London Underground station

Clapham South (/ˈklæpəm ˈsaʊθ/) is a London Underground station. It is on the Morden branch of the Northern line, between Clapham Common and Balham stations. The station is in both London fare zone 2 and 3. It is located at the corner of Balham Hill (A24) and Nightingale Lane, at the southern edge of Clapham Common.

==History==
The station was designed by Charles Holden and was opened on 13 September 1926 as the first station of the Morden extension of the City and South London Railway, which is now part of the Northern line. Other proposed names for the station prior to opening were "Balham North" and "Nightingale Lane".

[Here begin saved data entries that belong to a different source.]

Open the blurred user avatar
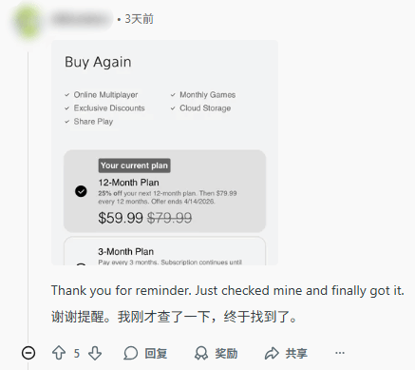The width and height of the screenshot is (415, 370). coord(28,21)
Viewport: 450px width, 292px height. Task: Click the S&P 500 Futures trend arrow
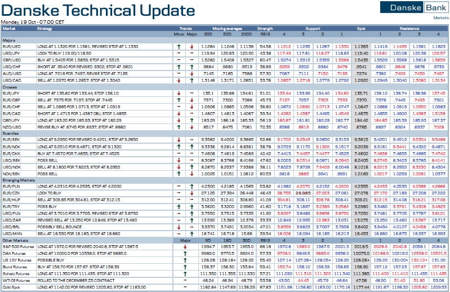[x=184, y=248]
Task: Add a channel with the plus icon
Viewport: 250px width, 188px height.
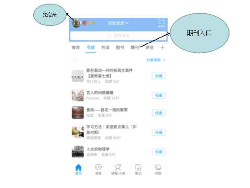Action: [162, 47]
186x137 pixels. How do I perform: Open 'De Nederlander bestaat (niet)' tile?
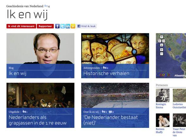tap(115, 105)
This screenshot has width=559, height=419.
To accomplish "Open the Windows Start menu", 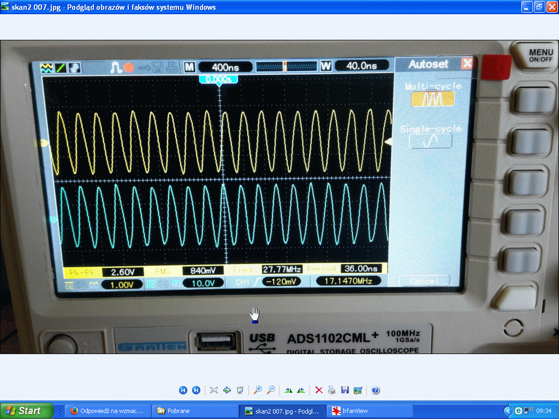I will (x=27, y=411).
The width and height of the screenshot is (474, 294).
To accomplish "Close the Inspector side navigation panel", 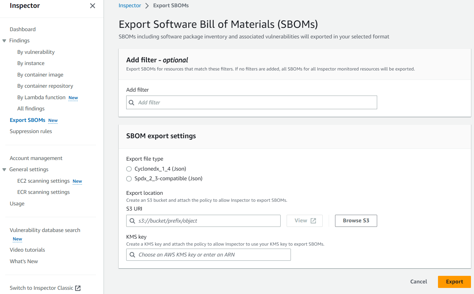I will tap(93, 6).
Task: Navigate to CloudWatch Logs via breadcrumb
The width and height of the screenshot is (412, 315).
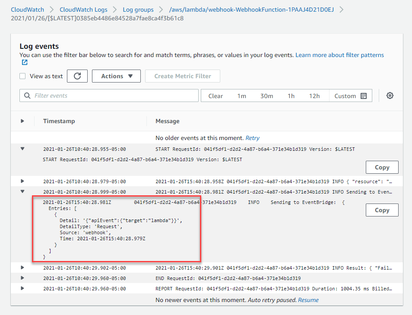Action: pos(83,9)
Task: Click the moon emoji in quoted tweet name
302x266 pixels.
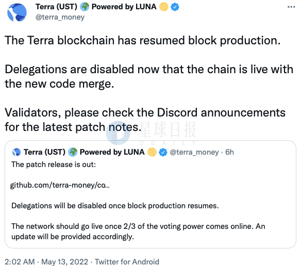Action: pyautogui.click(x=152, y=152)
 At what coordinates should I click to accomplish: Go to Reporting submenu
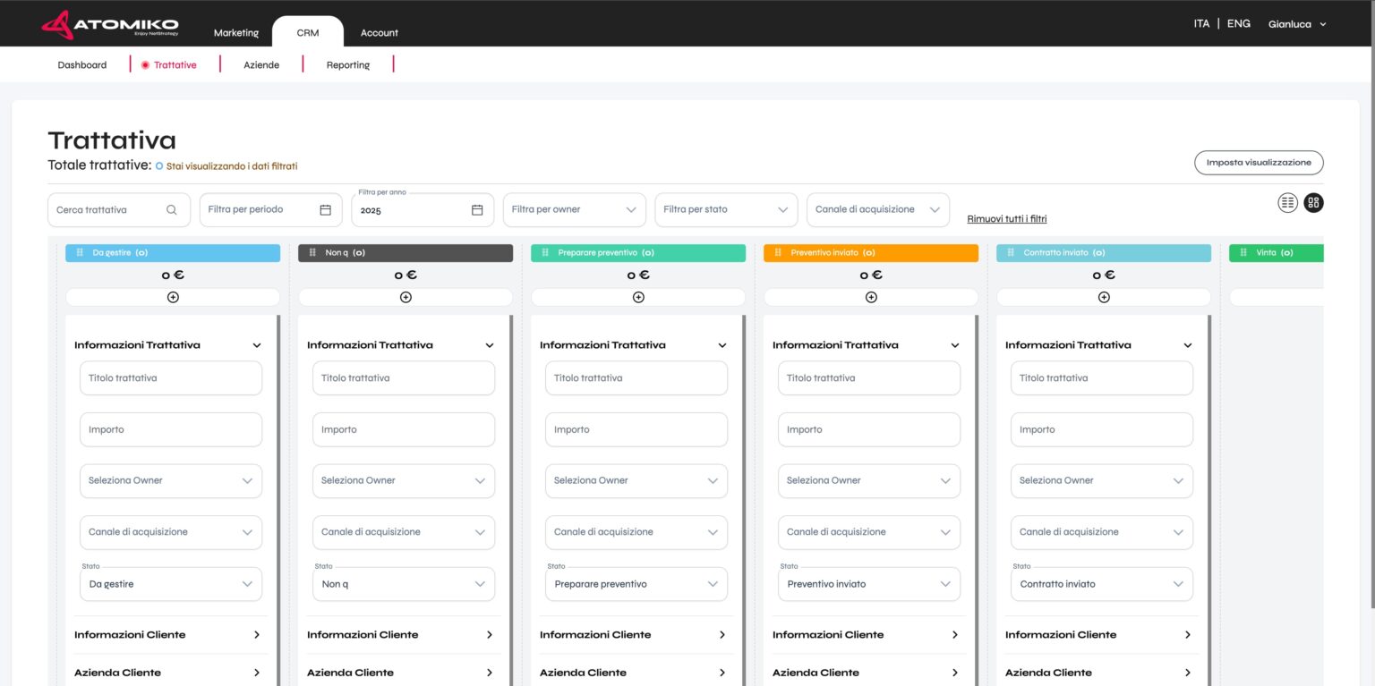click(348, 65)
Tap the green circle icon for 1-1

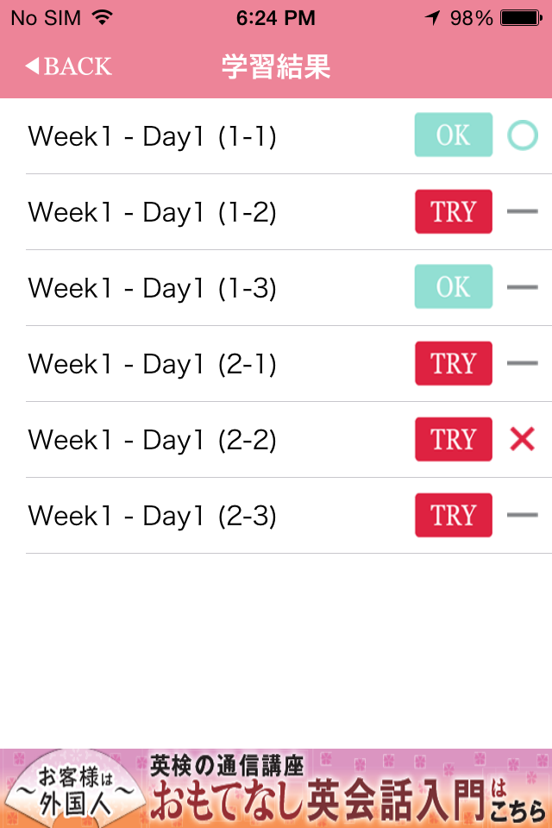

The apartments above the station, named Westbury Court, were a later addition, built in the mid-1930s. The parade of shops along Balham Hill was extended as part of the same development using the same style as the original three closest to the station.

The station was refurbished in the 1990s, with new flooring, tiling and CCTV – albeit ensuring that original Charles Holden features were restored or reproduced. The restoration work was awarded a National Railway Heritage Award.

It is one of eight London Underground stations with a deep-level air-raid shelter underneath it. In 1948, the deep shelter was used as temporary accommodation for immigrants from the West Indies. The arrived at Tilbury in 1948 carrying 492 immigrants. London had a severe labour shortage after the war and the Colonial Office had sought to recruit a labour force from Jamaica. An advertisement had appeared in Jamaica's Daily Gleaner on 13 April 1948 offering transport to the UK. The Windrush was quickly filled. As there was no accommodation for all of the new arrivals, the Colonial Office housed many of them temporarily in the deep-level shelter at Clapham South.

The underground shelter has been available to visit through London Transport Museum's Hidden London programme of guided tours since 2016.

==Connections==
The station is served by London Buses routes 50, 155, 249, 355, G1, 690, as well as by night route N155.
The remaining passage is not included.